- **What you have to do**
Return the passage from the abstract on the Oregon Water Trust below, starting at "See all articles" and ending at "state of Oregon.", reproduced verbatim.

The Good, the Bad, the Ugly: The First Ten Years of the Oregon Water Trust

53 Pages Posted: 10 May 2007

See all articles by Janet C. Neuman

Janet C. Neuman

Lewis & Clark Law School; Tonkon Torp LLP

Abstract

For the past ten years, I have been privileged to be the President of the Oregon Water Trust, a nonprofit corporation that opened its doors and its pocketbook in 1994 to buy water for streamflows. As the Trust celebrates its tenth anniversary in 2004, its portfolio contains eighty-seven current water rights deals. The portfolio includes a variety of transactions, including permanent purchases of water rights, short- and long-term leases, exchange and forbearance agreements, conserved water projects, and nongeneration agreements, altogether protecting a total of over 124 cubic feet per second of water in eleven basins across the state of Oregon.

- **Material provided**
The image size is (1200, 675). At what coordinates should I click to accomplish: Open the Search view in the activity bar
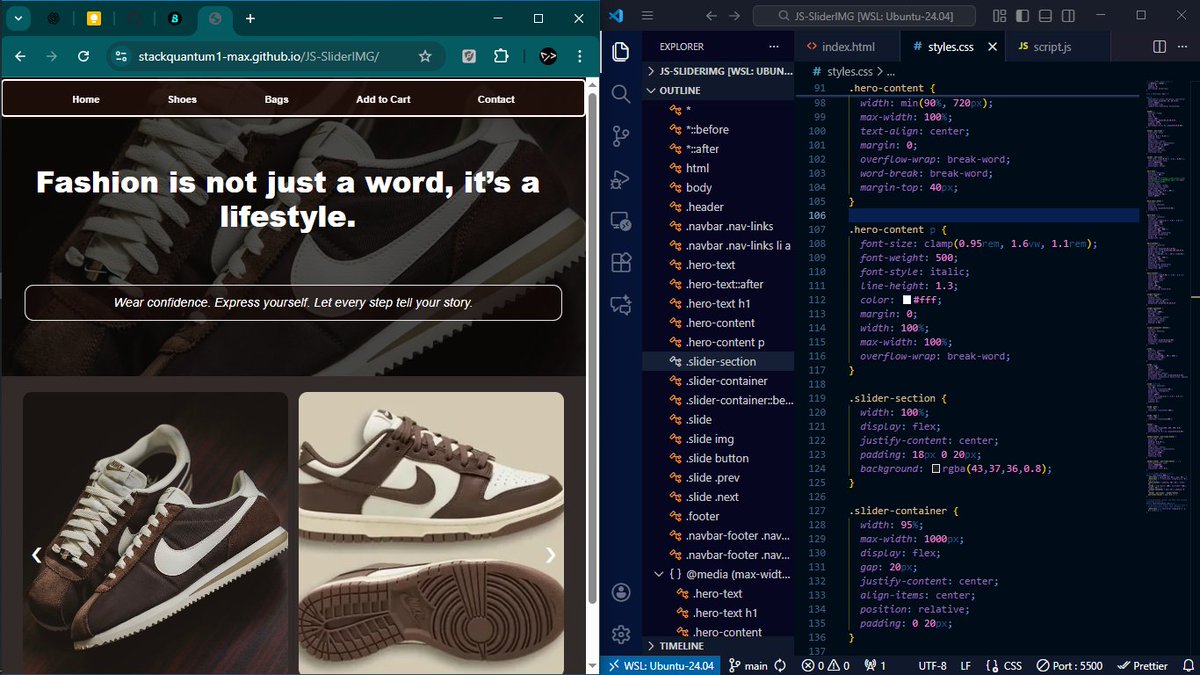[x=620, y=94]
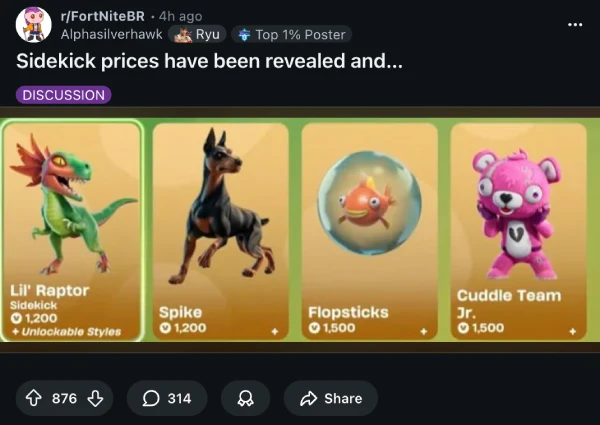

- **Output of the exercise**
See all articles by Janet C. Neuman

Janet C. Neuman

Lewis & Clark Law School; Tonkon Torp LLP

Abstract

For the past ten years, I have been privileged to be the President of the Oregon Water Trust, a nonprofit corporation that opened its doors and its pocketbook in 1994 to buy water for streamflows. As the Trust celebrates its tenth anniversary in 2004, its portfolio contains eighty-seven current water rights deals. The portfolio includes a variety of transactions, including permanent purchases of water rights, short- and long-term leases, exchange and forbearance agreements, conserved water projects, and nongeneration agreements, altogether protecting a total of over 124 cubic feet per second of water in eleven basins across the state of Oregon.